Hari raya Idul Adha telah tiba. Hari
ini merupakan hari yang special bagi umat Islam, sebab setelah selesai sholat
Idul Adha kemudian dilanjutkan dengan penyembelihan hewan kurban. Hewan kurban
sapi, kerbau, kambing dan domba, yang merupakan daging yang sangat lezat untuk
dinikmati. Sehingga hari raya Idul Adha merupakan hari pesta umat Islam.
Sebagaimana Rosulullah saw bersabda:
سنن النسائي ٢٩٥٤: أَخْبَرَنِي عُبَيْدُ اللَّهِ
بْنُ فَضَالَةَ بْنِ إِبْرَاهِيمَ قَالَ أَنْبَأَنَا عَبْدُ اللَّهِ وَهُوَ ابْنُ يَزِيدَ
الْمُقْرِئُ قَالَ حَدَّثَنَا مُوسَى بْنُ عَلِيٍّ قَالَ سَمِعْتُ أَبِي يُحَدِّثُ
عَنْ عُقْبَةَ بْنِ عَامِرٍ أَنَّ رَسُولَ اللَّهِ صَلَّى اللَّهُ
عَلَيْهِ وَسَلَّمَ قَالَ إِنَّ يَوْمَ عَرَفَةَ وَيَوْمَ النَّحْرِ وَأَيَّامَ التَّشْرِيقِ
عِيدُنَا أَهْلَ الْإِسْلَامِ وَهِيَ أَيَّامُ أَكْلٍ وَشُرْبٍ
Sunan Nasa'i 2954: Telah mengabarkan
kepada kami Ubaidullah bin fadhalah bin Ibrahim mengatakan, telah mengabarkan
kami Abdullah yaitu Ibnu yazid Almuqri` mengatakan, telah menceritakan kepada
kami Musa bin Ali mengatakan, aku mendengar ayahku menceritakan dari Uqbah bin
Amir, bahwa Rasulullah saw bersabda: "Hari Arafah, hari idul adha, dan
hari tasyriq adalah hari raya kita, pemeluk Islam, ia hari makan-minum"
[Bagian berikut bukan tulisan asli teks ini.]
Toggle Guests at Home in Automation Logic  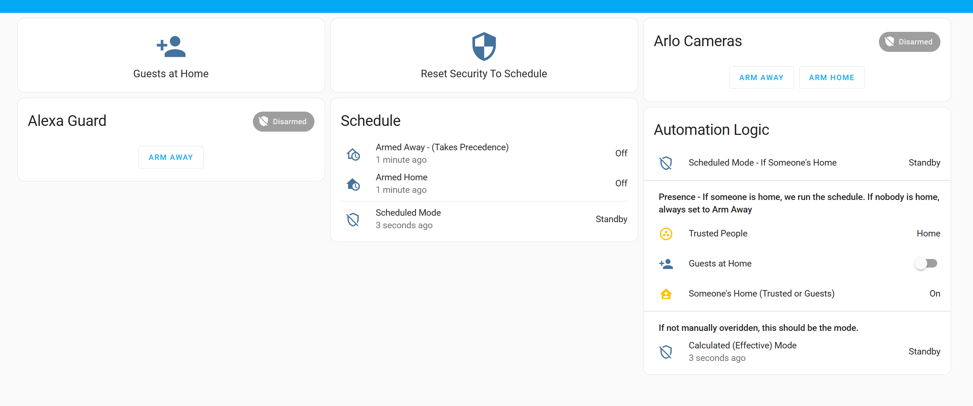926,263
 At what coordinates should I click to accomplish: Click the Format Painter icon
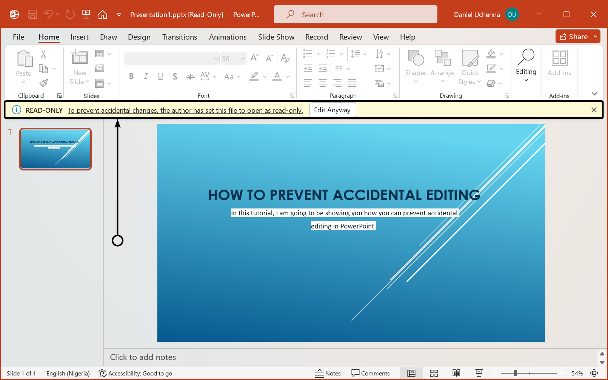pyautogui.click(x=43, y=83)
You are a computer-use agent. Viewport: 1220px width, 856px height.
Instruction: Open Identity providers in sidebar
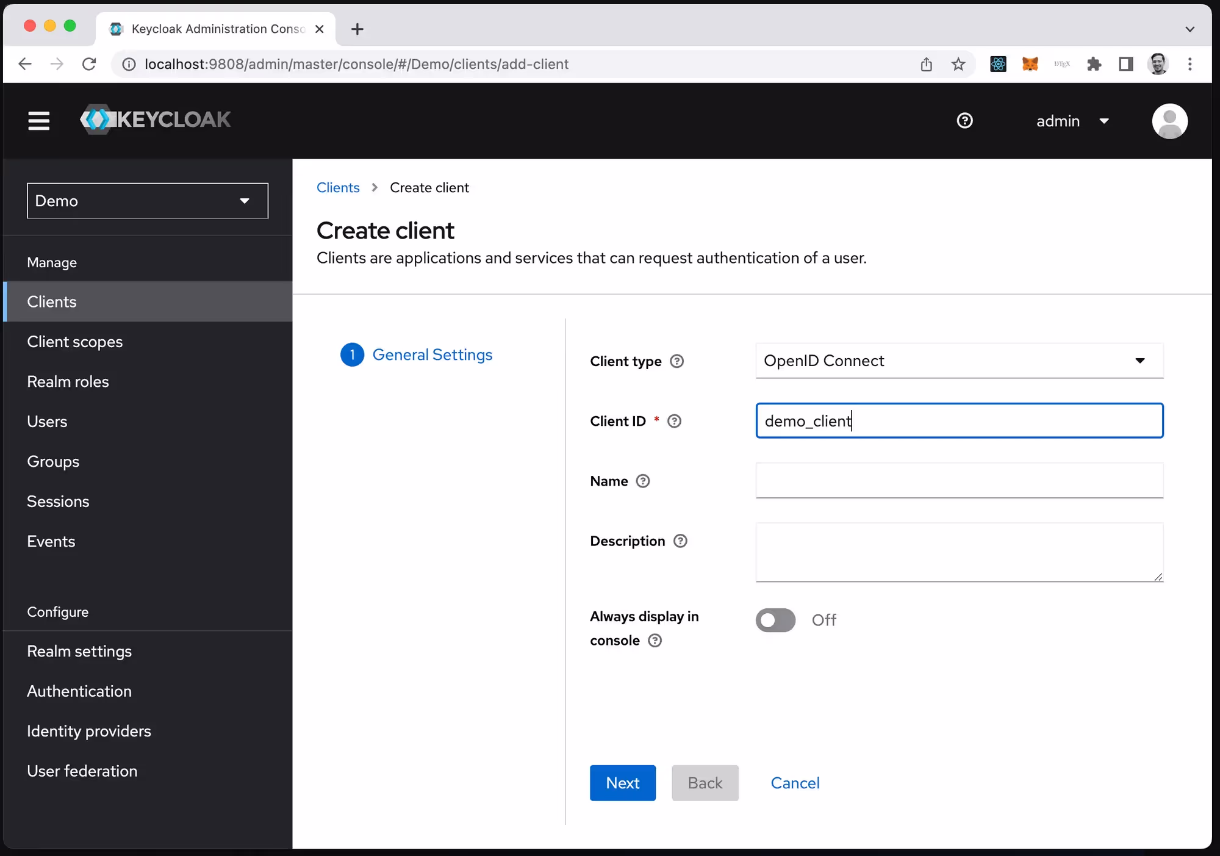89,731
Berdasarkan hadits diatas dapat
dipahami bahwa idul adha dan tasyrik adalah hari makan-minum, hari pesta. Pesta
tentunya bukan untuk dinikmati sendiri melainkan juga harus ditasarufkan. Pada
pentasarufan zakat, terdapat 8 golongan yang berhak menerima: “Sesungguhnya
zakat-zakat itu, hanyalah untuk orang-orang fakir, orang-orang miskin,
pengurus-pengurus zakat, para mu’allaf yang dibujuk hatinya, untuk
(memerdekakan) budak, orang-orang yang berhutang, untuk jalan Allah dan untuk
mereka yang sedang dalam perjalanan, sebagai suatu ketetapan yang diwajibkan
Allah, dan Allah Maha Mengetahui lagi Maha Bijaksana.” (QS. At-Taubah, 9:
60). Sedangkan dalam pembagian daging
kurban, tidak ada ayat Al-Qur’an yang khusus menetapkan kelompok atau golongan
masyarakat yang berhak menerimanya.
Daging kurban itu dapat dibagikan
dengan tiga kategori: Pertama, kepada kaum faqir miskin yang memang
berkekurangan dan membutuhkan bantuan; Kedua, kepada tetangga, yaitu
orang-orang yang bermukim di sekitar rumah kita; dan Ketiga, orang yang
berkurban itu sendiri. Di dalam Al-Qur’an Allah berfirman:
لِيَشْهَدُوا مَنَافِعَ لَهُمْ وَيَذْكُرُوا اسْمَ
اللَّهِ فِي أَيَّامٍ مَعْلُومَاتٍ عَلَىٰ مَا رَزَقَهُمْ مِنْ بَهِيمَةِ الْأَنْعَامِ
ۖ فَكُلُوا مِنْهَا وَأَطْعِمُوا الْبَائِسَ الْفَقِيرَ
Supaya mereka menyaksikan berbagai
manfaat bagi mereka dan supaya mereka menyebut nama Allah pada hari yang telah
ditentukan atas rezeki yang Allah telah berikan kepada mereka berupa binatang
ternak. Maka makanlah sebahagian daripadanya dan (sebahagian lagi) berikanlah
untuk dimakan orang-orang yang sengsara dan fakir (Q.S. al Hajj:22).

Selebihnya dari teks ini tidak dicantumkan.